## Directions for this task:
Can you write out all of the records below as a JSON list of strings, one string per line, with blank lines dropped?

## Saved entries:
>>

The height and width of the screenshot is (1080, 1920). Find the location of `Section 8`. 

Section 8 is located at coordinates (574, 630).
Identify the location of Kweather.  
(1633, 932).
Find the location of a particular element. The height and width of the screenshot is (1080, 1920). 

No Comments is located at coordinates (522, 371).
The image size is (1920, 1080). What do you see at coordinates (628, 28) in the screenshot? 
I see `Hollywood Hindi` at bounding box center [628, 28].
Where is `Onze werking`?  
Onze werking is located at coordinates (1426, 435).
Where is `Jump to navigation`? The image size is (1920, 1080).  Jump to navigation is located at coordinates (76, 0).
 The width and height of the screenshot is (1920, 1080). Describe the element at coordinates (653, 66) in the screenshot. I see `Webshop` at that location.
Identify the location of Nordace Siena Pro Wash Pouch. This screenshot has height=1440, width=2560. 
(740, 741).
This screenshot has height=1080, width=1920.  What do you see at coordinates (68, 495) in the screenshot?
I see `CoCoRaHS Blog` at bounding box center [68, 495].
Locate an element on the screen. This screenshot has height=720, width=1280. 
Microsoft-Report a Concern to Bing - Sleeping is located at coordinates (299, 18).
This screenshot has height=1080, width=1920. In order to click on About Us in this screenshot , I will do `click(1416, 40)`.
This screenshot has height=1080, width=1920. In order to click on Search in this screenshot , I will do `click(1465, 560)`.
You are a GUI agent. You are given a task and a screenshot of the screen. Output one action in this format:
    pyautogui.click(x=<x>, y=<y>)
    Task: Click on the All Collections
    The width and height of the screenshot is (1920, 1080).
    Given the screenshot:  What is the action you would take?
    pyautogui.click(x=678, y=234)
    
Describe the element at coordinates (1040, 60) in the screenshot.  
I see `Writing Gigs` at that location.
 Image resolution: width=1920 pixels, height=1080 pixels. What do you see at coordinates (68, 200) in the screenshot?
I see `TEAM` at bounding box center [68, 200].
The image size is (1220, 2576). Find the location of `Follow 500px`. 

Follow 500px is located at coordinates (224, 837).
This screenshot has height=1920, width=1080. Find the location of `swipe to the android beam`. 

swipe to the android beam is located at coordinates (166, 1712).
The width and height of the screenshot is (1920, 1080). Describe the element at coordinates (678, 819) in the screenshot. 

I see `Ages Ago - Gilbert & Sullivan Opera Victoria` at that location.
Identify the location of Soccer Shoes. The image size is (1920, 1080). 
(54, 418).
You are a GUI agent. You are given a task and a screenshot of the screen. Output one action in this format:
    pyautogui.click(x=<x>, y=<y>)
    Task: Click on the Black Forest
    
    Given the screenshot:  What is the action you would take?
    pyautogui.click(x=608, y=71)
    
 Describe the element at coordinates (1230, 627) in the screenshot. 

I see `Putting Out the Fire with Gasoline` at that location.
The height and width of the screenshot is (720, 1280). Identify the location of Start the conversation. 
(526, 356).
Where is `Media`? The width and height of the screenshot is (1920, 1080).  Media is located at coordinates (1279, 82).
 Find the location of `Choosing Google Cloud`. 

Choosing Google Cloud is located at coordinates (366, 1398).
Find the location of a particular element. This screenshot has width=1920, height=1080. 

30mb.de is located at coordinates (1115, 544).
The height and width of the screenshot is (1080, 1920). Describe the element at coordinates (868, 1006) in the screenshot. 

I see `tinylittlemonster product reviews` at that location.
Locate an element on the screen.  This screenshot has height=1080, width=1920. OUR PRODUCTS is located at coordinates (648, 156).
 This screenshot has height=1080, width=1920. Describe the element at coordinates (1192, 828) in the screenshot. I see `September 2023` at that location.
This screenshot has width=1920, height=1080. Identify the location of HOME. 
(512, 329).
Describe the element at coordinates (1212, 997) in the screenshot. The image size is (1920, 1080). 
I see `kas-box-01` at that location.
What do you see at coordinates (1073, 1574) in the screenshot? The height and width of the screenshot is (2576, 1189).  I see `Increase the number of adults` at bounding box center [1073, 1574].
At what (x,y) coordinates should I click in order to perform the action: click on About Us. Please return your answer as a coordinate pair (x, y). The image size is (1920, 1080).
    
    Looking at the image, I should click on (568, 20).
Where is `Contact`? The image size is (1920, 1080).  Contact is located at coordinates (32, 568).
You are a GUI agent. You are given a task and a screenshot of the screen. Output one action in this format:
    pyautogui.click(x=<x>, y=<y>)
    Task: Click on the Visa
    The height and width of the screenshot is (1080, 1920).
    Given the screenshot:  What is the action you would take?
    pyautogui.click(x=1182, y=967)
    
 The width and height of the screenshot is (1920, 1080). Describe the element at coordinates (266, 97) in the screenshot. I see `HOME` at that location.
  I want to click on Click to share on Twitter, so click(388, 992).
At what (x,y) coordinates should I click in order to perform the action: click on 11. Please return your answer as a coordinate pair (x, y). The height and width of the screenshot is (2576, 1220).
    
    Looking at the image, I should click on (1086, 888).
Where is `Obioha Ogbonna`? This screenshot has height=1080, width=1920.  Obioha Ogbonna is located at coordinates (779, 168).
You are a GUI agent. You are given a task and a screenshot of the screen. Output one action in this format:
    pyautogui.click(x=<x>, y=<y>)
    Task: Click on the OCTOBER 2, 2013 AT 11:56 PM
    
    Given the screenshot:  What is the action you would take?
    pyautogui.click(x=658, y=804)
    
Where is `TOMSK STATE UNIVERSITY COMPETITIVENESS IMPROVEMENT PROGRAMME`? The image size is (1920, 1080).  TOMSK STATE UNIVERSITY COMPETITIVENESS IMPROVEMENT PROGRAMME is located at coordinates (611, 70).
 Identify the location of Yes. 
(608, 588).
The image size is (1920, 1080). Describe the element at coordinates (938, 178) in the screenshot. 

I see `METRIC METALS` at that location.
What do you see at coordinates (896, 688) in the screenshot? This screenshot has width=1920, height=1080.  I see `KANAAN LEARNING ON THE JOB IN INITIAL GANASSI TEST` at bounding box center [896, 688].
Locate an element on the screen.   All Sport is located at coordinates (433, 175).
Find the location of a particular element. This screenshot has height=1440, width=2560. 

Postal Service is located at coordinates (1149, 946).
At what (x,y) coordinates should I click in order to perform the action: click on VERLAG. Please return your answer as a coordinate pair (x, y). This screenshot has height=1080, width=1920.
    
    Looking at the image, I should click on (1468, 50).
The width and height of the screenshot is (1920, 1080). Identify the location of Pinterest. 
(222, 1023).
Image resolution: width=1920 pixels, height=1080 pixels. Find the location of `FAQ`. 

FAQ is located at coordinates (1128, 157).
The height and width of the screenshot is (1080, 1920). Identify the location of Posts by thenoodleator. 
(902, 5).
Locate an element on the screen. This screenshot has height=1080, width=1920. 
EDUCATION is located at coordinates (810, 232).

<<

## Result for this task:
[
  "The height and width of the screenshot is (1080, 1920). Find the location of `Section 8`. ",
  "Section 8 is located at coordinates (574, 630).",
  "Identify the location of Kweather.  ",
  "(1633, 932).",
  "Find the location of a particular element. The height and width of the screenshot is (1080, 1920). ",
  "No Comments is located at coordinates (522, 371).",
  "The image size is (1920, 1080). What do you see at coordinates (628, 28) in the screenshot? ",
  "I see `Hollywood Hindi` at bounding box center [628, 28].",
  "Where is `Onze werking`?  ",
  "Onze werking is located at coordinates (1426, 435).",
  "Where is `Jump to navigation`? The image size is (1920, 1080).  Jump to navigation is located at coordinates (76, 0).",
  " The width and height of the screenshot is (1920, 1080). Describe the element at coordinates (653, 66) in the screenshot. I see `Webshop` at that location.",
  "Identify the location of Nordace Siena Pro Wash Pouch. This screenshot has height=1440, width=2560. ",
  "(740, 741).",
  "This screenshot has height=1080, width=1920.  What do you see at coordinates (68, 495) in the screenshot?",
  "I see `CoCoRaHS Blog` at bounding box center [68, 495].",
  "Locate an element on the screen. This screenshot has height=720, width=1280. ",
  "Microsoft-Report a Concern to Bing - Sleeping is located at coordinates (299, 18).",
  "This screenshot has height=1080, width=1920. In order to click on About Us in this screenshot , I will do `click(1416, 40)`.",
  "This screenshot has height=1080, width=1920. In order to click on Search in this screenshot , I will do `click(1465, 560)`.",
  "You are a GUI agent. You are given a task and a screenshot of the screen. Output one action in this format:",
  "    pyautogui.click(x=<x>, y=<y>)",
  "    Task: Click on the All Collections",
  "    The width and height of the screenshot is (1920, 1080).",
  "    Given the screenshot:  What is the action you would take?",
  "    pyautogui.click(x=678, y=234)",
  "Describe the element at coordinates (1040, 60) in the screenshot.  ",
  "I see `Writing Gigs` at that location.",
  " Image resolution: width=1920 pixels, height=1080 pixels. What do you see at coordinates (68, 200) in the screenshot?",
  "I see `TEAM` at bounding box center [68, 200].",
  "The image size is (1220, 2576). Find the location of `Follow 500px`. ",
  "Follow 500px is located at coordinates (224, 837).",
  "This screenshot has height=1920, width=1080. Find the location of `swipe to the android beam`. ",
  "swipe to the android beam is located at coordinates (166, 1712).",
  "The width and height of the screenshot is (1920, 1080). Describe the element at coordinates (678, 819) in the screenshot. ",
  "I see `Ages Ago - Gilbert & Sullivan Opera Victoria` at that location.",
  "Identify the location of Soccer Shoes. The image size is (1920, 1080). ",
  "(54, 418).",
  "You are a GUI agent. You are given a task and a screenshot of the screen. Output one action in this format:",
  "    pyautogui.click(x=<x>, y=<y>)",
  "    Task: Click on the Black Forest",
  "    Given the screenshot:  What is the action you would take?",
  "    pyautogui.click(x=608, y=71)",
  " Describe the element at coordinates (1230, 627) in the screenshot. ",
  "I see `Putting Out the Fire with Gasoline` at that location.",
  "The height and width of the screenshot is (720, 1280). Identify the location of Start the conversation. ",
  "(526, 356).",
  "Where is `Media`? The width and height of the screenshot is (1920, 1080).  Media is located at coordinates (1279, 82).",
  " Find the location of `Choosing Google Cloud`. ",
  "Choosing Google Cloud is located at coordinates (366, 1398).",
  "Find the location of a particular element. This screenshot has width=1920, height=1080. ",
  "30mb.de is located at coordinates (1115, 544).",
  "The height and width of the screenshot is (1080, 1920). Describe the element at coordinates (868, 1006) in the screenshot. ",
  "I see `tinylittlemonster product reviews` at that location.",
  "Locate an element on the screen.  This screenshot has height=1080, width=1920. OUR PRODUCTS is located at coordinates (648, 156).",
  " This screenshot has height=1080, width=1920. Describe the element at coordinates (1192, 828) in the screenshot. I see `September 2023` at that location.",
  "This screenshot has width=1920, height=1080. Identify the location of HOME. ",
  "(512, 329).",
  "Describe the element at coordinates (1212, 997) in the screenshot. The image size is (1920, 1080). ",
  "I see `kas-box-01` at that location.",
  "What do you see at coordinates (1073, 1574) in the screenshot? The height and width of the screenshot is (2576, 1189).  I see `Increase the number of adults` at bounding box center [1073, 1574].",
  "At what (x,y) coordinates should I click in order to perform the action: click on About Us. Please return your answer as a coordinate pair (x, y). The image size is (1920, 1080).",
  "    Looking at the image, I should click on (568, 20).",
  "Where is `Contact`? The image size is (1920, 1080).  Contact is located at coordinates (32, 568).",
  "You are a GUI agent. You are given a task and a screenshot of the screen. Output one action in this format:",
  "    pyautogui.click(x=<x>, y=<y>)",
  "    Task: Click on the Visa",
  "    The height and width of the screenshot is (1080, 1920).",
  "    Given the screenshot:  What is the action you would take?",
  "    pyautogui.click(x=1182, y=967)",
  " The width and height of the screenshot is (1920, 1080). Describe the element at coordinates (266, 97) in the screenshot. I see `HOME` at that location.",
  "  I want to click on Click to share on Twitter, so click(388, 992).",
  "At what (x,y) coordinates should I click in order to perform the action: click on 11. Please return your answer as a coordinate pair (x, y). The height and width of the screenshot is (2576, 1220).",
  "    Looking at the image, I should click on (1086, 888).",
  "Where is `Obioha Ogbonna`? This screenshot has height=1080, width=1920.  Obioha Ogbonna is located at coordinates (779, 168).",
  "You are a GUI agent. You are given a task and a screenshot of the screen. Output one action in this format:",
  "    pyautogui.click(x=<x>, y=<y>)",
  "    Task: Click on the OCTOBER 2, 2013 AT 11:56 PM",
  "    Given the screenshot:  What is the action you would take?",
  "    pyautogui.click(x=658, y=804)",
  "Where is `TOMSK STATE UNIVERSITY COMPETITIVENESS IMPROVEMENT PROGRAMME`? The image size is (1920, 1080).  TOMSK STATE UNIVERSITY COMPETITIVENESS IMPROVEMENT PROGRAMME is located at coordinates (611, 70).",
  " Identify the location of Yes. ",
  "(608, 588).",
  "The image size is (1920, 1080). Describe the element at coordinates (938, 178) in the screenshot. ",
  "I see `METRIC METALS` at that location.",
  "What do you see at coordinates (896, 688) in the screenshot? This screenshot has width=1920, height=1080.  I see `KANAAN LEARNING ON THE JOB IN INITIAL GANASSI TEST` at bounding box center [896, 688].",
  "Locate an element on the screen.   All Sport is located at coordinates (433, 175).",
  "Find the location of a particular element. This screenshot has height=1440, width=2560. ",
  "Postal Service is located at coordinates (1149, 946).",
  "At what (x,y) coordinates should I click in order to perform the action: click on VERLAG. Please return your answer as a coordinate pair (x, y). This screenshot has height=1080, width=1920.",
  "    Looking at the image, I should click on (1468, 50).",
  "The width and height of the screenshot is (1920, 1080). Identify the location of Pinterest. ",
  "(222, 1023).",
  "Image resolution: width=1920 pixels, height=1080 pixels. Find the location of `FAQ`. ",
  "FAQ is located at coordinates (1128, 157).",
  "The height and width of the screenshot is (1080, 1920). Identify the location of Posts by thenoodleator. ",
  "(902, 5).",
  "Locate an element on the screen. This screenshot has height=1080, width=1920. ",
  "EDUCATION is located at coordinates (810, 232)."
]